石油炼制与化工 ›› 2015, Vol. 46 ›› Issue (8): 90-95.

• 控制与优化 • 上一篇    下一篇

采用人工神经网络方法建立加氢裂化反应体系模型

王天宇1,刘忠保2,黄明富3,李国庆2   

  1. 1. 中海石油炼化有限责任公司惠州炼化分公司
      2. 华南理工大学化学与化工学院
      3. 中国石油规划总院
  • 收稿日期:2014-12-15 修回日期:2015-03-18 出版日期:2015-08-12 发布日期:2015-07-27
  • 通讯作者: 王天宇 E-mail:wangty2@cnooc.com.cn

MODELING VGO HYDROCRACKING PROCESS BY BP-ANN TECHNOLOGY

  • Received:2014-12-15 Revised:2015-03-18 Online:2015-08-12 Published:2015-07-27

摘要: 本文用BP神经网络技术建立某2.80 Mt/a蜡油高压加氢裂化装置反应系统,较好的预测了原料量、各段反应器进口温度和冷氢导入量对系统产品分布和各段反应器出口温度的影响,模型精度较高,特别是温度预测误差小于0.1 ℃,并具有较好的再现性及泛化能力,可以用于指导生产操作。

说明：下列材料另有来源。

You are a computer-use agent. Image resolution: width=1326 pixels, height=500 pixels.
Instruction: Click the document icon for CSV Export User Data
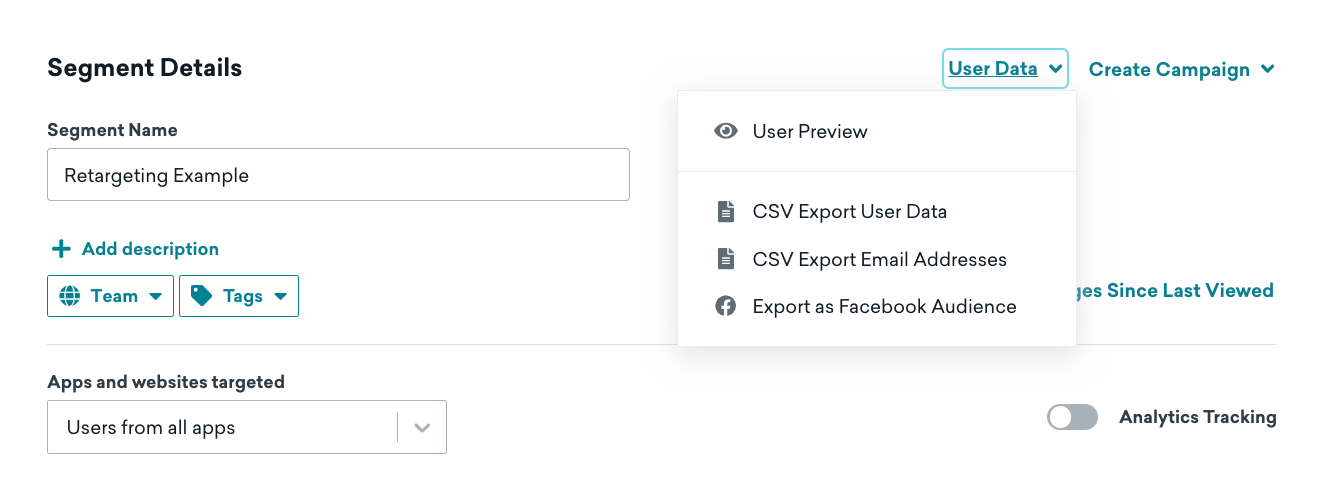tap(726, 212)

Abstract: The highly complexity of petroleum hydrocracking process results in the application of artificial neural network (ANN) in this field. In this paper a BP-ANN was used to model a VGO hydrocracking unit with a capacity of 2.80 Mt/a. The effect of feed rate, inlet temperatures of reactors, and amount of quench H2 used on product distribution and outlet temperatures of reactors were well predicted by the model. The results show that the model has a higher accuracy, especially in the prediction of temperatures (less than 0.1 ℃ ) and a good ability of reproducibility and generalization ability and that the model is able to guide practical operation.